- _Data supplied_:
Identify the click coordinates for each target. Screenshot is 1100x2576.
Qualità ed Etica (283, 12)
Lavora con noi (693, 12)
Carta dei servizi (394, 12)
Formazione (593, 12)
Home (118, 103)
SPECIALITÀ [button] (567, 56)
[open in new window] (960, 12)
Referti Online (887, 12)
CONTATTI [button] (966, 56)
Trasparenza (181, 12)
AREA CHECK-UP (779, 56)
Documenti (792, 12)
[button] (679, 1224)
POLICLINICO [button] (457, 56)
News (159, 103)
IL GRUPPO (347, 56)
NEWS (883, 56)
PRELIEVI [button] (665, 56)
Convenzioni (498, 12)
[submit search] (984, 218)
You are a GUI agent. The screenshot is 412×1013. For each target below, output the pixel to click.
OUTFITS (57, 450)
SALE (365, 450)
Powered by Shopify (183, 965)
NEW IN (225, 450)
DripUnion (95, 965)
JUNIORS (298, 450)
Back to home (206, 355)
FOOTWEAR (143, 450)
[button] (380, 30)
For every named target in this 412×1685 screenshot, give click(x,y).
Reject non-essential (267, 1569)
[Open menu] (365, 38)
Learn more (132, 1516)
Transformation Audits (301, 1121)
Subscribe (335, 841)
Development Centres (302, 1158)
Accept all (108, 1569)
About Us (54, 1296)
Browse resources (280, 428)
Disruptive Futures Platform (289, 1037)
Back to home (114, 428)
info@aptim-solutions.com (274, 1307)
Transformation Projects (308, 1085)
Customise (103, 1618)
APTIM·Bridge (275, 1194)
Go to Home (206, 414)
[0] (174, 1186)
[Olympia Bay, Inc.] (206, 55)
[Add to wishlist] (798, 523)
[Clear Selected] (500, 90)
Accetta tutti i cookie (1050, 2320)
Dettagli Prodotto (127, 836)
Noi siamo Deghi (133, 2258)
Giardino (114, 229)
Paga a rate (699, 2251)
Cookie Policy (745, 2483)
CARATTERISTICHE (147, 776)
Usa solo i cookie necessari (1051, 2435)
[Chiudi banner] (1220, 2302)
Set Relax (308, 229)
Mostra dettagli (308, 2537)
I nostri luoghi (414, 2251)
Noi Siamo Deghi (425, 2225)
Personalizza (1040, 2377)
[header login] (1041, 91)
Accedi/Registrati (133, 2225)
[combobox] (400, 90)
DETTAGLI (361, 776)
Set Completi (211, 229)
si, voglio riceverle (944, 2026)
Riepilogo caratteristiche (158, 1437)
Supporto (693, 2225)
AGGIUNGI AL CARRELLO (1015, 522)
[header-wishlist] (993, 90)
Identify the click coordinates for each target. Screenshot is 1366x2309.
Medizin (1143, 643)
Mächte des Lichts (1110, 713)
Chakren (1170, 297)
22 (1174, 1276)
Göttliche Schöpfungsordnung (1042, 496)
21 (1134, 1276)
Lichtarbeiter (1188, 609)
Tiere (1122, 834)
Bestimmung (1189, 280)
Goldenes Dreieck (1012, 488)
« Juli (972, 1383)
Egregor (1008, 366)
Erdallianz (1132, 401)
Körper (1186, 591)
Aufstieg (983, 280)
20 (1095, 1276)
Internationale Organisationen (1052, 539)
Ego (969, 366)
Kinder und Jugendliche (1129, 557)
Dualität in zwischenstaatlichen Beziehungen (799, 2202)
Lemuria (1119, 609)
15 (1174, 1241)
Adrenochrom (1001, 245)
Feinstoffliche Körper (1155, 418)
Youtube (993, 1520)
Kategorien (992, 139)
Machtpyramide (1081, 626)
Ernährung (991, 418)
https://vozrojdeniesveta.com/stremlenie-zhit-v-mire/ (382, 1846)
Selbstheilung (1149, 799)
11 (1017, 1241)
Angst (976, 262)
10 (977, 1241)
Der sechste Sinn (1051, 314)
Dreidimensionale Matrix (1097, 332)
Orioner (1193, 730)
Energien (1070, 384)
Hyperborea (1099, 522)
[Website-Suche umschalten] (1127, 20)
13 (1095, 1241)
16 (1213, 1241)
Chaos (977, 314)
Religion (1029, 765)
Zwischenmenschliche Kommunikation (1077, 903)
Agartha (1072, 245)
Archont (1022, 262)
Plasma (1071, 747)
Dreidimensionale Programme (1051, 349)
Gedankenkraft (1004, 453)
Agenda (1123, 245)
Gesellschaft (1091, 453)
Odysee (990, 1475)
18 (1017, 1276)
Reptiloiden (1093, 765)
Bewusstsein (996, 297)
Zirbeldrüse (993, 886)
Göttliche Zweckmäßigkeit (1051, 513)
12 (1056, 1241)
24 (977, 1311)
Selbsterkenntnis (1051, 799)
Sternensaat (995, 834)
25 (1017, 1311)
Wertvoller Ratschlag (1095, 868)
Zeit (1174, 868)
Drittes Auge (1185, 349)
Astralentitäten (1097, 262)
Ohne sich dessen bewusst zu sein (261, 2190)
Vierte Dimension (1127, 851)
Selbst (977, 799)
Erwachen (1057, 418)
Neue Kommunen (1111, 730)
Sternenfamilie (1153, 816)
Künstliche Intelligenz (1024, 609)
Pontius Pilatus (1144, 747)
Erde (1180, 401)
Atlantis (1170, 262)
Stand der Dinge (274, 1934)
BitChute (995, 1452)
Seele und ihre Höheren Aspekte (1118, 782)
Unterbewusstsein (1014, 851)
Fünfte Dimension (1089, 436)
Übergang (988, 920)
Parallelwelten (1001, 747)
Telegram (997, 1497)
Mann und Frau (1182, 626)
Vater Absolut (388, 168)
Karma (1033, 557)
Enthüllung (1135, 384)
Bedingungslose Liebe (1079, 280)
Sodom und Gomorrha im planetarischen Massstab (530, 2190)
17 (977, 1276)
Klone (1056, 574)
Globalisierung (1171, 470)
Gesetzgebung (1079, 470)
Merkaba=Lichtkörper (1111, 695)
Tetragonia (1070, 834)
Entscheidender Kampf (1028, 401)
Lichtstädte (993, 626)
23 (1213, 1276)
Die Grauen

- _Your instructions_: Copy out only the lines of the records above from the one with "[button] (380, 30)" through the one with "Goldenes Dreieck (1012, 488)", exactly as they stand, both included.

- _Task solution_:
[button] (380, 30)
For every named target in this 412×1685 screenshot, give click(x,y).
Reject non-essential (267, 1569)
[Open menu] (365, 38)
Learn more (132, 1516)
Transformation Audits (301, 1121)
Subscribe (335, 841)
Development Centres (302, 1158)
Accept all (108, 1569)
About Us (54, 1296)
Browse resources (280, 428)
Disruptive Futures Platform (289, 1037)
Back to home (114, 428)
info@aptim-solutions.com (274, 1307)
Transformation Projects (308, 1085)
Customise (103, 1618)
APTIM·Bridge (275, 1194)
Go to Home (206, 414)
[0] (174, 1186)
[Olympia Bay, Inc.] (206, 55)
[Add to wishlist] (798, 523)
[Clear Selected] (500, 90)
Accetta tutti i cookie (1050, 2320)
Dettagli Prodotto (127, 836)
Noi siamo Deghi (133, 2258)
Giardino (114, 229)
Paga a rate (699, 2251)
Cookie Policy (745, 2483)
CARATTERISTICHE (147, 776)
Usa solo i cookie necessari (1051, 2435)
[Chiudi banner] (1220, 2302)
Set Relax (308, 229)
Mostra dettagli (308, 2537)
I nostri luoghi (414, 2251)
Noi Siamo Deghi (425, 2225)
Personalizza (1040, 2377)
[header login] (1041, 91)
Accedi/Registrati (133, 2225)
[combobox] (400, 90)
DETTAGLI (361, 776)
Set Completi (211, 229)
si, voglio riceverle (944, 2026)
Riepilogo caratteristiche (158, 1437)
Supporto (693, 2225)
AGGIUNGI AL CARRELLO (1015, 522)
[header-wishlist] (993, 90)
Identify the click coordinates for each target. Screenshot is 1366x2309.
Medizin (1143, 643)
Mächte des Lichts (1110, 713)
Chakren (1170, 297)
22 (1174, 1276)
Göttliche Schöpfungsordnung (1042, 496)
21 (1134, 1276)
Lichtarbeiter (1188, 609)
Tiere (1122, 834)
Bestimmung (1189, 280)
Goldenes Dreieck (1012, 488)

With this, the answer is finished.